Attiéké, saké et queijo minas : nouvelles denrées alimentaires inscrites au patrimoine de l'Unesco

Ces mets en ont déjà conquis plus d'un en dehors de leurs pays respectifs. La 19e session intergouvernementale de sauvegarde du patrimoine culturel immatériel est venue confirmer leur appartenance à notre assiette commune.
Article rédigé par franceinfo Culture avec AFP
France Télévisions - Rédaction Culture
Publié Mis à jour
Temps de lecture : 8min
De gauche à droite, l'attiéké ivoirien, le saké japonais et le queijo minas brésilien figurent désormais sur la liste du patrimoine immatériel de l'Unesco. (ISSOUF SANOGO / AFP / TAKUYA MATSUMOTO / YOMIURI / THE YOMIURI SHIMBUN / RENATA GARBOCCI / MINAS GERAIS CULTURE DEPARTMENT SECULT-MG)

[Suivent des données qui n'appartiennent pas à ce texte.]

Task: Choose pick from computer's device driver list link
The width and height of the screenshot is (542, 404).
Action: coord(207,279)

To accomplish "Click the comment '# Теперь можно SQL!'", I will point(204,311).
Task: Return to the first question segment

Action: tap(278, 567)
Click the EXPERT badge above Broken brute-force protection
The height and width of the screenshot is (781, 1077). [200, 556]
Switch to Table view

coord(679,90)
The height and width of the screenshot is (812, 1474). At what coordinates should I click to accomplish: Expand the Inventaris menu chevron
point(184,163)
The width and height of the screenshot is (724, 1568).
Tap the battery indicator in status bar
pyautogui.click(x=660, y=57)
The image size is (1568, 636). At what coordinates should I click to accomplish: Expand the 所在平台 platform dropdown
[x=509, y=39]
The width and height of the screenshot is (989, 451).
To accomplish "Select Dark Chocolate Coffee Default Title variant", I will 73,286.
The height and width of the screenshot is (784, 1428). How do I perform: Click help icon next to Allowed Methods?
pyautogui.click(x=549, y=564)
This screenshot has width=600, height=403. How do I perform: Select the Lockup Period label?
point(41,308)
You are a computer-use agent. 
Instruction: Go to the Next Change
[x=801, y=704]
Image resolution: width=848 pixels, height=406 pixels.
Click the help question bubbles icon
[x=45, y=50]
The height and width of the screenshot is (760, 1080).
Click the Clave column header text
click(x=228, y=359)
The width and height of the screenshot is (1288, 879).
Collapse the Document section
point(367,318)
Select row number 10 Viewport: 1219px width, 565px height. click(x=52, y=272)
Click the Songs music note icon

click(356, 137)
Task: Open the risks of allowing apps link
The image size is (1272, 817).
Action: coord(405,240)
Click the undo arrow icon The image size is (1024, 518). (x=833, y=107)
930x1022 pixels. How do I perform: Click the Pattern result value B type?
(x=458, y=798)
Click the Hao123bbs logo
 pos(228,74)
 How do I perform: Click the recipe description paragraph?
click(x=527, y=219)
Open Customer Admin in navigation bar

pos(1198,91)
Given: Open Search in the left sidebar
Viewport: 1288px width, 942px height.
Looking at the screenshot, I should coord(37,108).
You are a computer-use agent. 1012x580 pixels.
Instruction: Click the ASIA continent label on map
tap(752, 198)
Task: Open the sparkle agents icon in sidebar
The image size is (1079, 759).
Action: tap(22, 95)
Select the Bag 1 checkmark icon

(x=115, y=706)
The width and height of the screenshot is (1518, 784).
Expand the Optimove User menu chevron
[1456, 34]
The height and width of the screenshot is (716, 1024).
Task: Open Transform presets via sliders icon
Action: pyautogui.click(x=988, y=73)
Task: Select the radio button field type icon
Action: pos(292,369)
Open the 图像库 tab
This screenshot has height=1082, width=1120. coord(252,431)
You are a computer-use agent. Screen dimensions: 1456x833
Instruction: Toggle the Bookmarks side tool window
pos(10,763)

Quelques-unes des dernières inscriptions sur la liste du patrimoine culturel immatériel de l'Unesco pourraient composer un délicieux repas. L'attiéké ivoirien, le saké japonais ou encore le queijo minas (fromage minas) brésilien ont été inscrits lors de la 19e session intergouvernementale de sauvegarde du patrimoine culturel immatériel à Asuncion, au Paraguay, qui s'est achevée le samedi 7 décembre. Franceinfo Culture vous déroule le menu (ou la carte).

L'attiéké, la semoule de manioc que la Côte d'Ivoire offre au monde

"Les savoir-faire liés à la fabrication de l'attiéké", un plat ancestral et emblématique de la Côte d'Ivoire, figurent depuis mercredi 4 décembre sur la liste du patrimoine culturel immatériel de l'humanité par l'Unesco. "Mets incontournable de la richesse culinaire ivoirienne, et profondément enraciné dans le quotidien des communautés, l'attiéké est consommé tous les jours et à diverses cérémonies comme les mariages, les baptêmes, les funérailles et les réunions communautaires", a expliqué Ramata Ly-Bakayoko, déléguée permanente de la Côte d'Ivoire auprès de l'organisation onusienne pour l'éducation, les sciences et la culture (Unesco), présente à Asuncion.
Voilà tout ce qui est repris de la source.